13 Tips for Better Data Aggregation in PostgreSQL and TimescaleDB
One of the main challenges of working with time-series data is effectively running aggregations over high data volumes. In PostgreSQL, you can retrieve data aggregations using various methods:
- Querying your data directly with an aggregation function and a
GROUP BY. You will probably find this option slow if you’re aggregating over large data volumes.
- Querying a view that in turn calls an aggregation function with the
GROUP BY. Having your query saved as a view is handy, but it won’t actually improve your query latency since a view is a simple alias for your original query.
- Querying a PostgreSQL materialized view of cached aggregates, also known as materialized aggregations. This will make your aggregate queries run faster since the materialized view will store previously computed results. However, you may not get up-to-date results.
As you can see, these options have shortcomings and may not get the job done—cue in TimescaleDB’s continuous aggregates. Continuous aggregates allow you to materialize aggregations well ahead of time so that your application can quickly retrieve the cached aggregates without waiting for them to be computed at query time.
That leads us to the fourth data aggregation method:
4. Querying a continuous aggregate: when you query a TimescaleDB continuous aggregate, it combines cached aggregated values from materialized aggregations with the newer data that has not been materialized. It provides an efficient and low-impact mechanism to refresh materialized aggregates more frequently for up-to-date results.
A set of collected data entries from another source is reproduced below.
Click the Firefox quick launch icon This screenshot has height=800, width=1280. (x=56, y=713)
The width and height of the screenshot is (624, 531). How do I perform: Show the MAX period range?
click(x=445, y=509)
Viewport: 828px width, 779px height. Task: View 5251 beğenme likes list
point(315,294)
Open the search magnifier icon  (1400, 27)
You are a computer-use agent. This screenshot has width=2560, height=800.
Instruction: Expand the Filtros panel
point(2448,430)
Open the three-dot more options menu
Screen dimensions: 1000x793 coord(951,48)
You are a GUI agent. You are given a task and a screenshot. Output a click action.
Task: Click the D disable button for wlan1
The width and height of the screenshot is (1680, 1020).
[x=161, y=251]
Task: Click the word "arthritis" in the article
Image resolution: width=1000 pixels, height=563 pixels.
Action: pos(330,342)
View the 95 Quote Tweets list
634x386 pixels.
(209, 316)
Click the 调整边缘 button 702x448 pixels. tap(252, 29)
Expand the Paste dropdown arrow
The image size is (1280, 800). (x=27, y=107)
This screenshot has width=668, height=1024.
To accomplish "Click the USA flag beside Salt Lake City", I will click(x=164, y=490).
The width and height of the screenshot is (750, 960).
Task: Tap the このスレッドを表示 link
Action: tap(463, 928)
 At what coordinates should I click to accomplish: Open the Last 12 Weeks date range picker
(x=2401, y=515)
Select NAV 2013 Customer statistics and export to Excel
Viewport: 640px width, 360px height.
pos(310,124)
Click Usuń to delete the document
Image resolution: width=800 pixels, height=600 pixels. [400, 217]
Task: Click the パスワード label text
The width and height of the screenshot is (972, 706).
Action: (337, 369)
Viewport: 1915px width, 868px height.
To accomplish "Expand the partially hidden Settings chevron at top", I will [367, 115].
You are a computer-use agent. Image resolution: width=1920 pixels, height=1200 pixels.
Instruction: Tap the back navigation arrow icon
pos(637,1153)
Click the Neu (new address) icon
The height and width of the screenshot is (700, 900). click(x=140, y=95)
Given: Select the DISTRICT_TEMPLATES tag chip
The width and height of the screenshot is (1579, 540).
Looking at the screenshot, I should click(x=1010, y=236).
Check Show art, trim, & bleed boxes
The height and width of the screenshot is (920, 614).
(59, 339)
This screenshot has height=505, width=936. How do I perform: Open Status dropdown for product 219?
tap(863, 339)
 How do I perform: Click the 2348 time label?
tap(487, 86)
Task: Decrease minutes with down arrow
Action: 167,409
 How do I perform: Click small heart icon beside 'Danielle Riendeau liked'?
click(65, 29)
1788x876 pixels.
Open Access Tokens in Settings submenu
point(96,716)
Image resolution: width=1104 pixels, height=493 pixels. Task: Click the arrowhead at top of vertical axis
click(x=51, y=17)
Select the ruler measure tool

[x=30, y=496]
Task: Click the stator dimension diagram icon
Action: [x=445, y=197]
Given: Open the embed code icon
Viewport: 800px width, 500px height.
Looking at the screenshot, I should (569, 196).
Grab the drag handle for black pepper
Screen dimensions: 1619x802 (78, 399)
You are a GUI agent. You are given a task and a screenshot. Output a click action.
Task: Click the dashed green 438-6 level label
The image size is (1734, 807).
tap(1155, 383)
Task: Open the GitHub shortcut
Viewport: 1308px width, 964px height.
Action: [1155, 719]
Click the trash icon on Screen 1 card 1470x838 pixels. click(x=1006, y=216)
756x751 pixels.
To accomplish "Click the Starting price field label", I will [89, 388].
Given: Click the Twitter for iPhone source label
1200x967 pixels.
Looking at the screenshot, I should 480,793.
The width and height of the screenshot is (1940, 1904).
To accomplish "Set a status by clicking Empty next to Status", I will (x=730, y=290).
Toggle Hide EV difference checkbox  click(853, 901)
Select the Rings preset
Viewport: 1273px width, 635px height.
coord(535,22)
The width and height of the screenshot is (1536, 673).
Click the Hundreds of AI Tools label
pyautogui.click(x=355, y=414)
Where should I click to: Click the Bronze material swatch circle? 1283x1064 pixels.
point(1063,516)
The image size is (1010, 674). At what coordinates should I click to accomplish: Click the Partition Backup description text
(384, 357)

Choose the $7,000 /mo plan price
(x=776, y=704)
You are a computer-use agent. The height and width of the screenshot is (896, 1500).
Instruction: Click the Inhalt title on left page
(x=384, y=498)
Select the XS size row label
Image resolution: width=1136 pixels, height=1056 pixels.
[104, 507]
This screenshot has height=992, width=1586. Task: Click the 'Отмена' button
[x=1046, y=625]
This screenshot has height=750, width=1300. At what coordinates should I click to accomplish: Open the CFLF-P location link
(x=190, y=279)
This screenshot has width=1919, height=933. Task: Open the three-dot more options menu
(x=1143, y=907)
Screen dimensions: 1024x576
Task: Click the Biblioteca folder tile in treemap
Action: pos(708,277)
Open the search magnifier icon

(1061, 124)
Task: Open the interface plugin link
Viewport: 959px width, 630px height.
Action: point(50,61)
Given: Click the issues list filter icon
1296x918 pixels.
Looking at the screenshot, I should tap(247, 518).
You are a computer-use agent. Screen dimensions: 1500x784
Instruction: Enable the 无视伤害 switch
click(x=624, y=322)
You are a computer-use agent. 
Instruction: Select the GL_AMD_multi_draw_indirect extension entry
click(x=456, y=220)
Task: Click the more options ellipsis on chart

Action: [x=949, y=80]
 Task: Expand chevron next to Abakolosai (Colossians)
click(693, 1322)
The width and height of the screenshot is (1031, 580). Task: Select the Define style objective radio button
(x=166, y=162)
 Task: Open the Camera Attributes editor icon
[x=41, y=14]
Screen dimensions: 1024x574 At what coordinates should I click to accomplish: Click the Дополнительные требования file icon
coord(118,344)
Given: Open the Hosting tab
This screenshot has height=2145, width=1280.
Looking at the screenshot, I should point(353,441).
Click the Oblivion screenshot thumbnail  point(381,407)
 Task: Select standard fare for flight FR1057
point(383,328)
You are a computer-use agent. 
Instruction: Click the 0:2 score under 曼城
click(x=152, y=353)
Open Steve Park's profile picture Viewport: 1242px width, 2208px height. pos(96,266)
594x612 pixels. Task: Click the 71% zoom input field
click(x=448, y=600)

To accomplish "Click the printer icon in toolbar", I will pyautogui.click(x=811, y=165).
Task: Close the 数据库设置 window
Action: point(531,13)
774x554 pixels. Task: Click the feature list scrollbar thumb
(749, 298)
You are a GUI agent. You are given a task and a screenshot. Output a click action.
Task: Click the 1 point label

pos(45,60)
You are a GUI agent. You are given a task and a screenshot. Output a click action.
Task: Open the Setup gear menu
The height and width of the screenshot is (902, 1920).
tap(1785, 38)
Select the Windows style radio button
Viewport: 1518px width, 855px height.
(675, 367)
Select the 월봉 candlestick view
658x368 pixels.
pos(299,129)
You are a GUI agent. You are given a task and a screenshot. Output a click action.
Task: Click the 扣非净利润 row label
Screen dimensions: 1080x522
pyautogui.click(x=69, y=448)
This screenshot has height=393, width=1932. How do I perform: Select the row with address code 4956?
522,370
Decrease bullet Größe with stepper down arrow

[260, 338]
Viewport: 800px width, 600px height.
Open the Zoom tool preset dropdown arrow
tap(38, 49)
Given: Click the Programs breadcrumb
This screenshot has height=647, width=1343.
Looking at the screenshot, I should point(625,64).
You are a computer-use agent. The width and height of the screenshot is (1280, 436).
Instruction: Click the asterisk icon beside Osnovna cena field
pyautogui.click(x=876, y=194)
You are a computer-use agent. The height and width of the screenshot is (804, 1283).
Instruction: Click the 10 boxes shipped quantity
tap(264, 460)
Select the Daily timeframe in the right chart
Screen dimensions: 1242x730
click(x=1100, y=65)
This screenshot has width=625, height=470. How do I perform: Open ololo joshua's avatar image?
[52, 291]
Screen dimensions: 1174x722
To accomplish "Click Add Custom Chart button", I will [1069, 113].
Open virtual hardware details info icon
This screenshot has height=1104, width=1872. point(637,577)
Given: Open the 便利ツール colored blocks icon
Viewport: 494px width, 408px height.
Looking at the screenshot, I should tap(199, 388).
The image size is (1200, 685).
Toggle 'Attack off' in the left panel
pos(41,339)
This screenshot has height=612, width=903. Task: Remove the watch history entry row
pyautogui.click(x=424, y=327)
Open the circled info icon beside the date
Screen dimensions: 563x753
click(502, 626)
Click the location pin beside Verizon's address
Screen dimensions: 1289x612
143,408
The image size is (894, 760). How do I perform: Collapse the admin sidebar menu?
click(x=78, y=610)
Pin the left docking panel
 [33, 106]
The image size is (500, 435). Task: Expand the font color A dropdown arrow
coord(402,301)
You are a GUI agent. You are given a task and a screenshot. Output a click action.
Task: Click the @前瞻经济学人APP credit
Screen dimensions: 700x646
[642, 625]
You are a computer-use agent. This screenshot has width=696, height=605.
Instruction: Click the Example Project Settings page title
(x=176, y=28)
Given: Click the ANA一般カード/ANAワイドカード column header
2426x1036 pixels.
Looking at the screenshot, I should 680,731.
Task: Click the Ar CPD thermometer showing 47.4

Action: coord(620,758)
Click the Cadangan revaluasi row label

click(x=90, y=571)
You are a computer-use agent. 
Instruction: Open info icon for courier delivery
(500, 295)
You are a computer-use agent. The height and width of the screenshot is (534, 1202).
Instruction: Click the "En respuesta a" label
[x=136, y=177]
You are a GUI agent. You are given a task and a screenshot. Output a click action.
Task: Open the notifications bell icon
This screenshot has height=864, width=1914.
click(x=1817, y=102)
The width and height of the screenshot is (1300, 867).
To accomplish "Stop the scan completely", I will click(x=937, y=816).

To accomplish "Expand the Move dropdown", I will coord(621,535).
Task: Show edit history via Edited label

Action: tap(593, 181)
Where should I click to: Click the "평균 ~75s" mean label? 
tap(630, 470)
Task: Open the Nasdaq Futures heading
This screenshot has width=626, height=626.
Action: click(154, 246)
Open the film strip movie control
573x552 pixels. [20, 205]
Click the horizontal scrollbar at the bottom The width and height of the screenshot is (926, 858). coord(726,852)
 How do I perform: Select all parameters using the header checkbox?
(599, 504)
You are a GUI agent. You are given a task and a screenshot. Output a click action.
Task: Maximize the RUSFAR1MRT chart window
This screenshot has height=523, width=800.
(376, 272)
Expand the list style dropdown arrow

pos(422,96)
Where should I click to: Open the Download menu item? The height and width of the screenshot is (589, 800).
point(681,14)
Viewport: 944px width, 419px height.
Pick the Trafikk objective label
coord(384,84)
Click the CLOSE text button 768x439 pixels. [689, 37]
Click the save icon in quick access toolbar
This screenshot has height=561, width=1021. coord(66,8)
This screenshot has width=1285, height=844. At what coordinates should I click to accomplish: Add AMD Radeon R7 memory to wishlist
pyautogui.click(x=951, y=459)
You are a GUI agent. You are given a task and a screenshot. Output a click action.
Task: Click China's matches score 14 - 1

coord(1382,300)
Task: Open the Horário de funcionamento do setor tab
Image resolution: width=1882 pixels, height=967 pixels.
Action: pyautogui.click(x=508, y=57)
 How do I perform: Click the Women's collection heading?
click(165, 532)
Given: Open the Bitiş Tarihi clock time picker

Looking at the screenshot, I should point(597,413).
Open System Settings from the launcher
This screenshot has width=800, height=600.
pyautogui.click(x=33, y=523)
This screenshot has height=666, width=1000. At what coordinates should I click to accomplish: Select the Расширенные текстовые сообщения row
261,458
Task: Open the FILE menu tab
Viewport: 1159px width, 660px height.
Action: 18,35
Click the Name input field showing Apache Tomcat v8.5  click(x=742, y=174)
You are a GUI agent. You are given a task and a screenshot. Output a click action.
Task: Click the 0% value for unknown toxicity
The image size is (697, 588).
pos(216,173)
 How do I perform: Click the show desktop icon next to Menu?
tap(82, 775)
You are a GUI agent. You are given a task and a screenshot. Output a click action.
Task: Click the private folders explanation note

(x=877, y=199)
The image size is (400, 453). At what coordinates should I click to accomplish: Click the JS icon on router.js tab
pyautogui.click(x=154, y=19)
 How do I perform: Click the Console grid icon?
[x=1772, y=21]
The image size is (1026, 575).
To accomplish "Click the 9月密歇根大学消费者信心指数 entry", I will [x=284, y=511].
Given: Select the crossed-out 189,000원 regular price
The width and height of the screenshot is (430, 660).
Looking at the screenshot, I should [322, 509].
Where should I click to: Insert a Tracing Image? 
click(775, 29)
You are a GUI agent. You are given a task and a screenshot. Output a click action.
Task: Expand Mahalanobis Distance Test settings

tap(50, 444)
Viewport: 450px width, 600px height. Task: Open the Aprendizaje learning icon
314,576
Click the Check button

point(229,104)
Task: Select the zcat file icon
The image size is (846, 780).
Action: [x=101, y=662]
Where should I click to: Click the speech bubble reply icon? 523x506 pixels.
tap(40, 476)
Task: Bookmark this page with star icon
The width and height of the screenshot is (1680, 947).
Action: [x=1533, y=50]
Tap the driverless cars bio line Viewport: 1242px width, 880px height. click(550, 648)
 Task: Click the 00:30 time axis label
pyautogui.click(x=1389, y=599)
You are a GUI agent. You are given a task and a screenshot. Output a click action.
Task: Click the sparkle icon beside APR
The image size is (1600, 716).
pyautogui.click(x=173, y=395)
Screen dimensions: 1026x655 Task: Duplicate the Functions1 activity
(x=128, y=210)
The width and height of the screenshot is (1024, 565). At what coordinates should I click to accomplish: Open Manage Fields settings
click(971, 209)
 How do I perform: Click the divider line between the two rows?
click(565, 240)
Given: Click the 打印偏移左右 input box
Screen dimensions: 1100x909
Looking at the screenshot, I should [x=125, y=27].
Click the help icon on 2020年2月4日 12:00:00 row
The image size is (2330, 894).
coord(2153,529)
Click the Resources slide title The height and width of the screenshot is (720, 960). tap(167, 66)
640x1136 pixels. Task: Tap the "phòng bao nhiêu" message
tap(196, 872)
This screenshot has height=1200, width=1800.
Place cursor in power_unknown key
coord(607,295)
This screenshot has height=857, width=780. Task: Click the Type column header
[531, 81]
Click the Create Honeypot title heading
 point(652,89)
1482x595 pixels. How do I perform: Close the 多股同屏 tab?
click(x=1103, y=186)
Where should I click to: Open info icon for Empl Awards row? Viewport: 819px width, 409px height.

In this blog post, we’ll give you helpful tips on how to set up and work with continuous aggregates (we lovingly call them “caggs” at Timescale). This advice is based on our experience as Timescale Support engineers helping numerous customers get started with continuous aggregates. Haven’t tried continuous aggregates yet? Start your free Timescale Cloud account now—we look forward to working with you!
A Refresher on Continuous Aggregates
Materialization in PostgreSQL allows you to pre-compute aggregations over your data and makes them available as cached values. This provides snappy response times to your application when querying these cached values.
But while materialized views are commonplace in PostgreSQL, refreshing one after data insert, update or delete is often a compute-intensive exercise that materializes aggregates for the full view. This process unnecessarily consumes additional CPU and memory resources for underlying data that has not changed and may leave the materialized view unavailable to your application.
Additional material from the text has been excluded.